The stretch wanted below opens at the line containing "You are a computer-use agent. 2048x1073" and closes at the line containing "Given: Click the globe map icon in header". Please return it exactly, with no other lines.
::::::::
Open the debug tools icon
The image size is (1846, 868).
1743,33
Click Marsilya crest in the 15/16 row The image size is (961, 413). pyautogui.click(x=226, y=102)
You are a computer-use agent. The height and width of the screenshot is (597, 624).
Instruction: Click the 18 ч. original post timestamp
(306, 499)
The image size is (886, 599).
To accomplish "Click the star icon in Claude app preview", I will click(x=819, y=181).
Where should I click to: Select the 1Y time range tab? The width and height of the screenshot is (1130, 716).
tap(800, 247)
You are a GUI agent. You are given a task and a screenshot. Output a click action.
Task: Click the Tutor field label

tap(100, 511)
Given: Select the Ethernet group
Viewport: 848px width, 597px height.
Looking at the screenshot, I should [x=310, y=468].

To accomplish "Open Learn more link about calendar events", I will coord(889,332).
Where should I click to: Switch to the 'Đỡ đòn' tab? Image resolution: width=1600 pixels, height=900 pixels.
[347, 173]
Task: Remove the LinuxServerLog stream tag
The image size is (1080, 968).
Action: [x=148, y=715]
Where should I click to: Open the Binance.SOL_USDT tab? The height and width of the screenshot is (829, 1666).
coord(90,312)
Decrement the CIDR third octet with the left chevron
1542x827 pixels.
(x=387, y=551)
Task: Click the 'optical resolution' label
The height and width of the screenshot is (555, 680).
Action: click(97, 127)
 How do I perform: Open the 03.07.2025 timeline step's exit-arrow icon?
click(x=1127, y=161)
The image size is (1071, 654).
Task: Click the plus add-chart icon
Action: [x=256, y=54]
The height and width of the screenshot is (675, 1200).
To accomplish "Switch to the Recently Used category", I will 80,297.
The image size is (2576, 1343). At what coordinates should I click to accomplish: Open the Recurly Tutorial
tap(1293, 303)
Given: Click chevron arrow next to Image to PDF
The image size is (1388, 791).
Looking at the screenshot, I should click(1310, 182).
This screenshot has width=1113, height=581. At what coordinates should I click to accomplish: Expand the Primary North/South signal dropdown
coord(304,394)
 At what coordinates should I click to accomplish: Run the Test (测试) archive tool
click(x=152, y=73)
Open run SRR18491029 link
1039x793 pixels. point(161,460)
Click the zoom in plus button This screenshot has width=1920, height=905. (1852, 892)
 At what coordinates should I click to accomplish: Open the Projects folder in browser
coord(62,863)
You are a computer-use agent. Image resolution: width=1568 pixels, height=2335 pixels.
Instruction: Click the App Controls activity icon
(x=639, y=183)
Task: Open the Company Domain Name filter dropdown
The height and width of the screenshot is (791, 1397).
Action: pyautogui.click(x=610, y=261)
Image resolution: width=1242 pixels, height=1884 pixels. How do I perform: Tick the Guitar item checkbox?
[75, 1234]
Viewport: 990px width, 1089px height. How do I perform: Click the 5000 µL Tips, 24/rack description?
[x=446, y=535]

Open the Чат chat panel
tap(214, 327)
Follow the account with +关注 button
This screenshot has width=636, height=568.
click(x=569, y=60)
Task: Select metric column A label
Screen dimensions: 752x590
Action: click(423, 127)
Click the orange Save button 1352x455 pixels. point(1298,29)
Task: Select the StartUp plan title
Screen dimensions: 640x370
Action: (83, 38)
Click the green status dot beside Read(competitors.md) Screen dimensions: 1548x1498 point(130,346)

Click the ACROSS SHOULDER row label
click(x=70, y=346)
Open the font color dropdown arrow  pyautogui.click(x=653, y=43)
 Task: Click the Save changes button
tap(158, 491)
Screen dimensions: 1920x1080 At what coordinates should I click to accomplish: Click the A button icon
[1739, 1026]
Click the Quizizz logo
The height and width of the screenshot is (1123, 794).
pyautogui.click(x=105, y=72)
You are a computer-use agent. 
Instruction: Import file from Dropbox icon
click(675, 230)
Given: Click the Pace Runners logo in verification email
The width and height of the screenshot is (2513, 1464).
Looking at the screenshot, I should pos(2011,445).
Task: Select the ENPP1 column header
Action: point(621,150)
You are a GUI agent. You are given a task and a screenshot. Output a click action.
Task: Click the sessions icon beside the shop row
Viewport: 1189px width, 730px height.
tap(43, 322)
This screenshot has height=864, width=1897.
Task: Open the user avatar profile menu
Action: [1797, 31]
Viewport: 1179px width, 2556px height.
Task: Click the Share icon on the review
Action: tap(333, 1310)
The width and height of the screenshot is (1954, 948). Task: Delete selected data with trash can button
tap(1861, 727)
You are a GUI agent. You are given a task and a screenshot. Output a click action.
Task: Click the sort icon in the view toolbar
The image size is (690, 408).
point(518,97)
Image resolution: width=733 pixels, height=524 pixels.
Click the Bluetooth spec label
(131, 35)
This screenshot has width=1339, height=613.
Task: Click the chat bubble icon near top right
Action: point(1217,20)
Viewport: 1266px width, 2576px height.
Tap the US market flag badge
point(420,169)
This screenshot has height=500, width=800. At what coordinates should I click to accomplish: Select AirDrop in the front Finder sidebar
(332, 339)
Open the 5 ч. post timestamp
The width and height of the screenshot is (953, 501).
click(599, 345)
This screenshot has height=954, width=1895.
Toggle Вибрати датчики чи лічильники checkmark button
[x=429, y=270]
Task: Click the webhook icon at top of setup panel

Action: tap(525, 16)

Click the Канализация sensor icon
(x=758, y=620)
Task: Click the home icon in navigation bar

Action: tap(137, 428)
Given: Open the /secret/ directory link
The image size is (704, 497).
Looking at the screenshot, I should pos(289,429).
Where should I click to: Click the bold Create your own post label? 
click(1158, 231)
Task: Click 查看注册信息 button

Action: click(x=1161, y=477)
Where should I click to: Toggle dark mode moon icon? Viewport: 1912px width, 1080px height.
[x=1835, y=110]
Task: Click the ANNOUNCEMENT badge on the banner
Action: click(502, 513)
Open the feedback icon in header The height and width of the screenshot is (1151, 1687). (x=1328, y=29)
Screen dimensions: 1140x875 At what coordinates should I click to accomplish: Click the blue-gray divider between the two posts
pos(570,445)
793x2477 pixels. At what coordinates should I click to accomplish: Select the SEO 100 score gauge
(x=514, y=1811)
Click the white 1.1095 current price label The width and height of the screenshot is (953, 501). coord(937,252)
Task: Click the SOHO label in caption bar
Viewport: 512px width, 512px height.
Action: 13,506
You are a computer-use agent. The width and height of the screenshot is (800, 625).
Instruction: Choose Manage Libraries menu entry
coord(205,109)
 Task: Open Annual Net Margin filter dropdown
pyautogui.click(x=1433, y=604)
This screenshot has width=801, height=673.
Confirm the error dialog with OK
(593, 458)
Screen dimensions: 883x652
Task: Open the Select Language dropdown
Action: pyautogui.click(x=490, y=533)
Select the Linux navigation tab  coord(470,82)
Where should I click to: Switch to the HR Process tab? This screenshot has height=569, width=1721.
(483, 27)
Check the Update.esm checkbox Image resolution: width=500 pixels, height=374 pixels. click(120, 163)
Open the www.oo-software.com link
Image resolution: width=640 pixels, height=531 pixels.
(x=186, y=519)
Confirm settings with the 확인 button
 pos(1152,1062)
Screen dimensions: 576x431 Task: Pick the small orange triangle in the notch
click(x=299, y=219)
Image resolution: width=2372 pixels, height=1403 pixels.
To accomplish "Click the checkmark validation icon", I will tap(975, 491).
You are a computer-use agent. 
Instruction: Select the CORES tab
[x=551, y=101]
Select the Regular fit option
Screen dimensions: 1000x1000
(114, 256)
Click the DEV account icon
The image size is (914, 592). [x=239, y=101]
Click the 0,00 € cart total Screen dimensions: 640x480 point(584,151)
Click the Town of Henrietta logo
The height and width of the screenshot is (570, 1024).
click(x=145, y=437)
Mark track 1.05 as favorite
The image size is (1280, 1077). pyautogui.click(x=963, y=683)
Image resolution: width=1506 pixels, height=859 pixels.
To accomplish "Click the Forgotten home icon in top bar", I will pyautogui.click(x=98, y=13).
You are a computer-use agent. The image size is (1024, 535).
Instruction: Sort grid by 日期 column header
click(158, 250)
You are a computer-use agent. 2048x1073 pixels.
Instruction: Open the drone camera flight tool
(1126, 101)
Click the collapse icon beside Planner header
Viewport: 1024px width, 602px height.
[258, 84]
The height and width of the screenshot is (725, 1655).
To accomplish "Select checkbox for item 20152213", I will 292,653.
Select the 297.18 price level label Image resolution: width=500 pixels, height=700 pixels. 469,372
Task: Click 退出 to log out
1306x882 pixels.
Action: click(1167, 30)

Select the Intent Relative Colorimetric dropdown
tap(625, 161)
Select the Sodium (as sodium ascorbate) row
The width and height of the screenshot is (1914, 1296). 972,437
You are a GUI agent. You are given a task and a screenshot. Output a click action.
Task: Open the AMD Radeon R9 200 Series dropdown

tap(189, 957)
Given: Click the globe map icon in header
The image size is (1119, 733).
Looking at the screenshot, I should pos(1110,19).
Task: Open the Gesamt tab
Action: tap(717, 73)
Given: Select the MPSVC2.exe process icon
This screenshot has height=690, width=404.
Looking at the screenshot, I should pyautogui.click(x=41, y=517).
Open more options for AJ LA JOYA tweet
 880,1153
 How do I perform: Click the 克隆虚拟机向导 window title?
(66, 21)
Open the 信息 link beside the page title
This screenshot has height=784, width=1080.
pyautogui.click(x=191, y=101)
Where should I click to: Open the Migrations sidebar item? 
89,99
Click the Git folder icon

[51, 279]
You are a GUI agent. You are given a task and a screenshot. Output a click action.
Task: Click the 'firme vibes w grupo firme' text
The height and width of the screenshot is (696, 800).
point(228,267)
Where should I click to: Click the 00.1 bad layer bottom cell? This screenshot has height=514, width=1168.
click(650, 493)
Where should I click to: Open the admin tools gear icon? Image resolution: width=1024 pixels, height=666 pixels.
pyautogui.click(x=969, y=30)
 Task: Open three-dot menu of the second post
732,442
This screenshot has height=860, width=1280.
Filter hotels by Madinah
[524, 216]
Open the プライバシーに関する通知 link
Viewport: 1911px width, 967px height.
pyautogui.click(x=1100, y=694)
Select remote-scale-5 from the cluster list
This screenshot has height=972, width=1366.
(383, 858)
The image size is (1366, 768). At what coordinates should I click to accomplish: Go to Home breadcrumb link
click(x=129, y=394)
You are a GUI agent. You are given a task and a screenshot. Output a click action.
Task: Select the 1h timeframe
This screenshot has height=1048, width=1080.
::::::::
▸ Reply
You are a computer-use agent. 2048x1073 pixels.
Instruction: Open the drone camera flight tool
(1126, 101)
Click the collapse icon beside Planner header
Viewport: 1024px width, 602px height.
[258, 84]
The height and width of the screenshot is (725, 1655).
To accomplish "Select checkbox for item 20152213", I will 292,653.
Select the 297.18 price level label Image resolution: width=500 pixels, height=700 pixels. 469,372
Task: Click 退出 to log out
1306x882 pixels.
Action: click(1167, 30)

Select the Intent Relative Colorimetric dropdown
tap(625, 161)
Select the Sodium (as sodium ascorbate) row
The width and height of the screenshot is (1914, 1296). 972,437
You are a GUI agent. You are given a task and a screenshot. Output a click action.
Task: Open the AMD Radeon R9 200 Series dropdown

tap(189, 957)
Given: Click the globe map icon in header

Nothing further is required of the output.